┌─ Seçilen bölüm

27 Şubat 2014 Perşembe

AKP ve çözüm süreci ve yetmez ama evetçiler

Nuri Ödemiş  26/02/2014  Face book
iktidarın bir çözüm sürecinin veya demokratikleşmenin değil de kendi iktidarını pekiştirmenin derdinde olduğu ta başından beri o kadar belliydi ki; bunu görmemek, anlamamak ve ön görmemek için ya siyasal körlükle malül ya da bilinçli bir iktidar yandaşı veya destekçisi olmak gerekirdi.

Bilinçli yandaşlar ve destekçiler için söyleyecek bir şey yok. İktidarın tüm yolsuzluk, hukuksuzluk, baskı ve uygulamalarını ' mevlam neyler/neylerse güzel eyler' yaklaşımıyla gözü kapalı desteklemeye devam ediyorlar. Bu cenahtan, ülkenin demokratikleşmesi ve çözüm süreci için olumlu tek bir adımın gelmesi veya çıkması mümkün değildir. Bu cenah, herhangi bir gelişme ve adıma, AKP nin kendi iktidarını ayakta tutmaya yarayıp yaramadığına bakarak tutum alıyor. Ve bu tutumda esas olarak AKP iktidarı veya bizzat AKP'nin başındaki kişi tarafından yönlendiriliyor. 'Alo Fatih' hatları filan bu işlevsellikte iş gördükleri için var.

└─
┌─ Alıntılanan kayıtlar

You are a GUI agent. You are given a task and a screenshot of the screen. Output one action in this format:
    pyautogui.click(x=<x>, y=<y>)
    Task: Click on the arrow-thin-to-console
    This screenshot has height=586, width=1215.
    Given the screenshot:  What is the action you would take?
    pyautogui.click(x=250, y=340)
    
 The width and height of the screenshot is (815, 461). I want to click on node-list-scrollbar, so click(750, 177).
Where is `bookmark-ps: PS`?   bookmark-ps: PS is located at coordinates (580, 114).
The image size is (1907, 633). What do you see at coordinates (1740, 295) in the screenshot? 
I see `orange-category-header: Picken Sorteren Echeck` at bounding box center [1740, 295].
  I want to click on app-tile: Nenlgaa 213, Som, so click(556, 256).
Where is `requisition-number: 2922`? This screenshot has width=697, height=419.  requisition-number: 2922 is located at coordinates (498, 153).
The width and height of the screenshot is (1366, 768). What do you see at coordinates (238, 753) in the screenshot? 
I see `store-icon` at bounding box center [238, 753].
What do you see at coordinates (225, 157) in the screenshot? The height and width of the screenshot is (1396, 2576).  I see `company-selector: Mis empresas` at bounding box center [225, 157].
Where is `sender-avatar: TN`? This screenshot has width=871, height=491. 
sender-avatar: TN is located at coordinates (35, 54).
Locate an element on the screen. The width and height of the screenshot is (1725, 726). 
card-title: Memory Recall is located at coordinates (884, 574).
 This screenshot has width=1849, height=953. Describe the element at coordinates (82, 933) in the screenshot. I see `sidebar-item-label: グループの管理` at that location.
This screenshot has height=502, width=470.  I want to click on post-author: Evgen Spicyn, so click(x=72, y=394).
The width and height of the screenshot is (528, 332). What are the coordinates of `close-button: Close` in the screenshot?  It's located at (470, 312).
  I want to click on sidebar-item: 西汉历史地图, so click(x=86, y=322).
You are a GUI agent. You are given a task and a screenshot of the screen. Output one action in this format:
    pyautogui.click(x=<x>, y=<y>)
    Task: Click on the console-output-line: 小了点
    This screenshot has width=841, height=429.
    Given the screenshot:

└─

Seçilen bölüme göre bilinçli yandaşlar ve destekçiler iktidarın uygulamalarını hangi yaklaşımla desteklemeye devam ediyor? Lütfen kısaca yanıtlayın.

'Mevlam neyler/neylerse güzel eyler' yaklaşımıyla, gözü kapalı destekliyorlar.